Сознание неизменно выступало в психологии как нечто внеположеное, лишь как условие протекания психических процессов. Такова была, в частности, позиция Вундта. Сознание, писал он заключается в том, что какие бы то ни было психические состояния мы находим в себе, и поэтому мы не можем познать сущности сознания. "Все попытки определить сознание... приводят или к тавтологии или к определениям происходящих в сознании деятельностей, которые уже потому не суть сознание, что предполагают его". [10] Ту же мысль в еще более резком выражении мы находим у Наторпа: сознание лишено собственной структуры, оно лишь условие психологии, но не ее предмет. Хотя его существование представляет собой основной и вполне достоверный психологический факт, но оно не поддается определению и выводимо только из самого себя. [11]

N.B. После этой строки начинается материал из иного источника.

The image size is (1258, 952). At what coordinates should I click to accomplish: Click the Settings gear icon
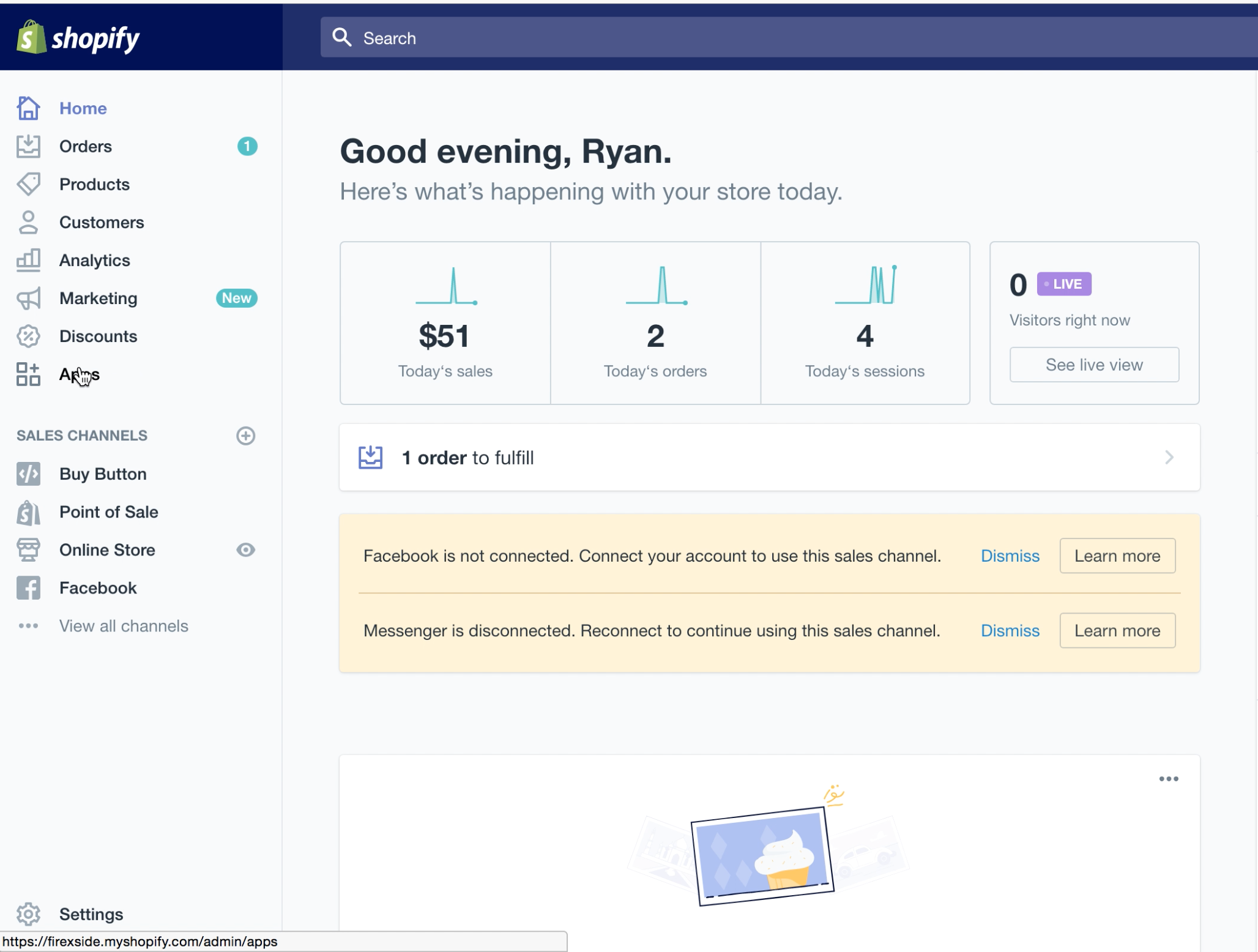(28, 914)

Сознание бескачественно, потому что оно само есть качество – качество психических явлений и процессов; это качество выражается в их "презентированности" (представленности) субъекту (Стаут). Качество это не раскрываемо: оно может только быть или не быть. [12]

Идея внеположности сознания заключалась и в известном сравнении сознания со сценой, на которой разыгрываются события душевной жизни. Чтобы события эти могли происходить, нужна сцена, но сама сцена не участвует в них.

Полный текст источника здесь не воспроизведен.